I think I have it! Most of it anyway. You know I have been looking at different rollover/hover/mouseover scripts and styles for months. (So long that I'm embarrassed to say specifically how many months) Of course, the first 75 or so I found were indecipherable to me so I just kept googling. I had this picture in my head of exactly what I wanted to do and I've been sort of obsessed. I went to Yahoo Answers several times, but the placement of the HTML always threw me.
Working in Kompozer, whenever I'd place something in the head section it would eventually pop up on the Normal View up on the top of everything even if it was also sitting there perfectly situated where I had placed it on the page. 
So anyway, I read through your reply and tried to visualize how it would fit onto my page and I just kept trying different ways. Thank you for taking so much time to help a complete stranger; this is an amazing community on this forum!
THIS time I avoided putting the HTML in the head in the source view until after I finished writing the CSS rule in the style sheet.

### PROVIDED DATA
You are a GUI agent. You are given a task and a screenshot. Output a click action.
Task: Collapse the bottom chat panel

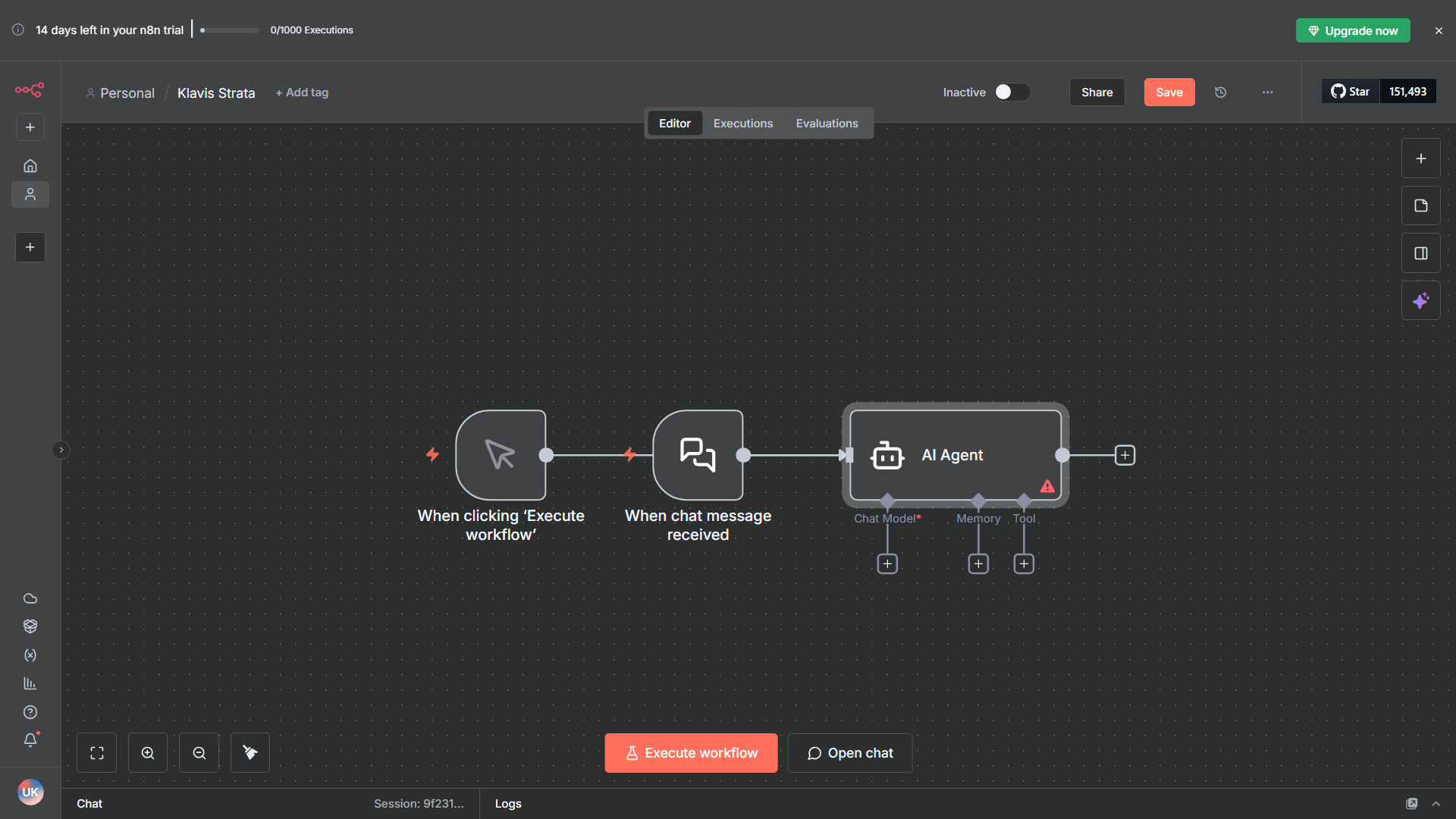pos(1437,803)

### BRIEF
In the forum post about rollover scripts, which editor was the writer working in?

### EXPECTED ANSWER
Kompozer